Das Ergebnis? In diesen drei Zeitschriften waren mindestens 9 % der aufgezeichneten Referenzen „versteckte Referenzen“. Diese zusätzlichen Referenzen erscheinen nicht in den Artikeln, sondern nur in den Metadaten, wodurch die Zitationszahlen verfälscht und einigen Autoren ungerechtfertigte Vorteile verschafft werden. Einige tatsächlich in den Artikeln vorhandene Referenzen gehen zudem in den Metadaten „verloren“.
Die Auswirkungen und mögliche Lösungen
Warum ist diese Entdeckung wichtig? Die Zitationszahlen beeinflussen maßgeblich die Forschungsfinanzierung, akademische Beförderungen und die Institutionenrankings. Sie werden je nach Institution und Land unterschiedlich verwendet, spielen aber immer eine Rolle bei solchen Entscheidungen.
Eine Manipulation der Zitationen kann daher zu Ungerechtigkeiten und auf falschen Daten basierenden Entscheidungen führen. Noch besorgniserregender ist, dass diese Entdeckung Fragen zur
Integrität der Systeme zur Messung des wissenschaftlichen Einflusses aufwirft, die schon seit mehreren Jahren betont wird.
Tatsächlich haben viele Forscher bereits in der Vergangenheit darauf hingewiesen, dass diese Messungen manipuliert werden könnten, und vor allem, dass sie einen ungesunden Wettbewerb unter Forschern fördern, die daher versucht sein könnten, Abkürzungen zu nehmen, um schneller zu veröffentlichen oder bessere Ergebnisse zu erzielen, die somit häufiger zitiert würden.

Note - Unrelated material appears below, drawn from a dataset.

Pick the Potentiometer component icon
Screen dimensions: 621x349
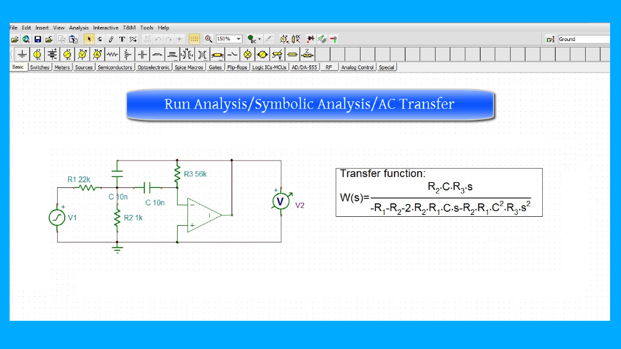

Eine möglicherweise dramatischere Konsequenz dieser Produktivitätsmessungen für Forscher liegt vor allem im
Verschwenden von Bemühungen und
wissenschaftlichen Ressourcen aufgrund des durch diese Messungen geschaffenen Wettbewerbs.
Um gegen diese Praxis vorzugehen, empfiehlt das „Invisible College“, ein informelles Kollektiv wissenschaftlicher Detektive, zu dem unser Team gehört, mehrere Maßnahmen:
- Eine gründliche Überprüfung der Metadaten durch Verlage und Agenturen wie Crossref.

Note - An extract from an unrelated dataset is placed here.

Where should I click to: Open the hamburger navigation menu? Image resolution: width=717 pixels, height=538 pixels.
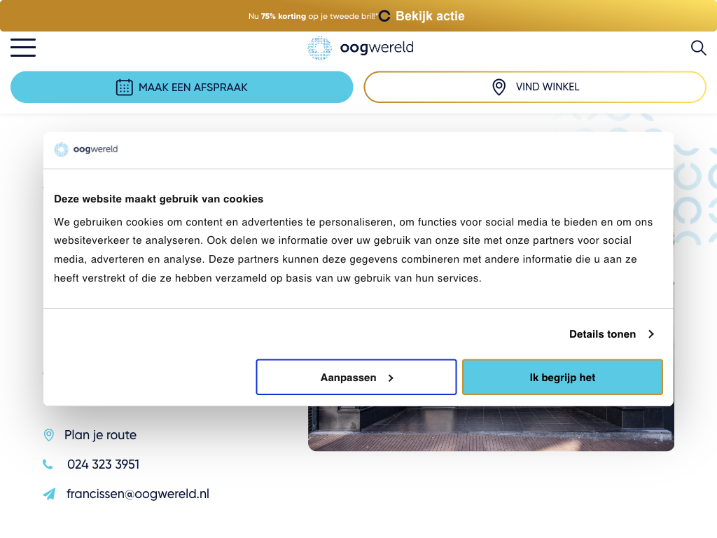point(23,48)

- Unabhängige Audits zur Sicherstellung der Datenzuverlässigkeit.
- Mehr Transparenz im Umgang mit Referenzen und Zitationen.
Diese Studie verdeutlicht die Bedeutung der Genauigkeit und Integrität der Metadaten, da auch sie anfällig für Manipulationen sind. Es ist auch wichtig zu betonen, dass Crossref und Dimensions die Ergebnisse der Studie bestätigt haben und dass anscheinend einige Korrekturen vom Verlag vorgenommen wurden, der die an Crossref übermittelten Metadaten und infolgedessen die bibliometrischen Plattformen wie Dimensions manipuliert hatte.
Bis zu Korrekturmaßnahmen, die manchmal
sehr lange dauern oder nicht existieren, erinnert diese Entdeckung an die Notwendigkeit ständiger Wachsamkeit in der akademischen Welt.